Task item: Of the lines in the data below, write out exactly those from the one holding "This screenshot has height=492, width=482." through the one holding "Click into the address URL field", both included.

Data in this exercise:
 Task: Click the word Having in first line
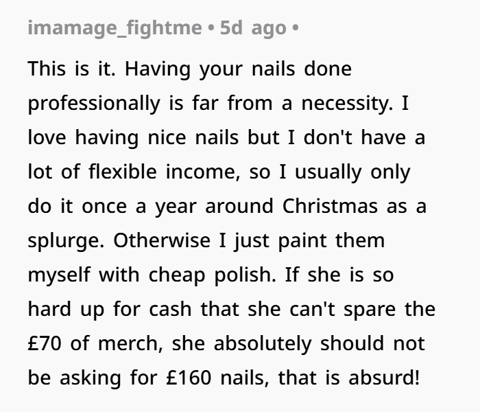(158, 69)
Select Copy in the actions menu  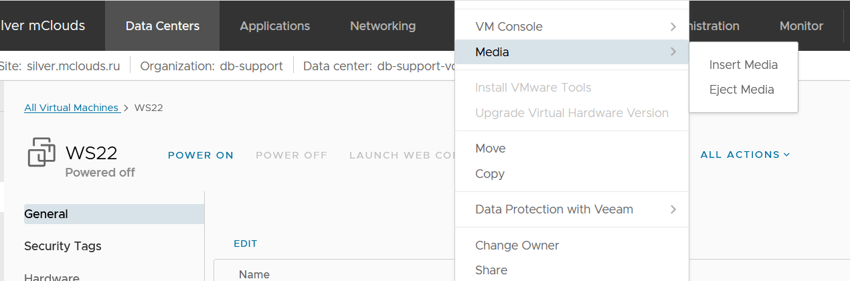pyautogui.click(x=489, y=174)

---

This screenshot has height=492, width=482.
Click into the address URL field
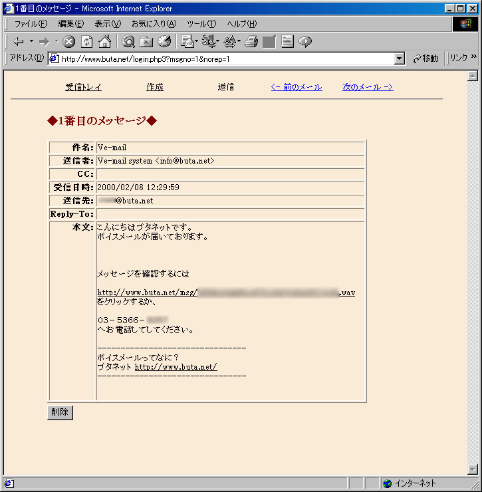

...

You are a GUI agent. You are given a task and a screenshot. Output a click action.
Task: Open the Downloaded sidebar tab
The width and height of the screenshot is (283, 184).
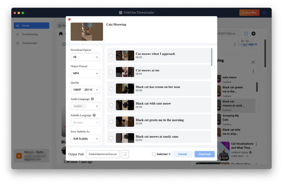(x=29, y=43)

Completed exercise:
This screenshot has height=492, width=482.
Click into the address URL field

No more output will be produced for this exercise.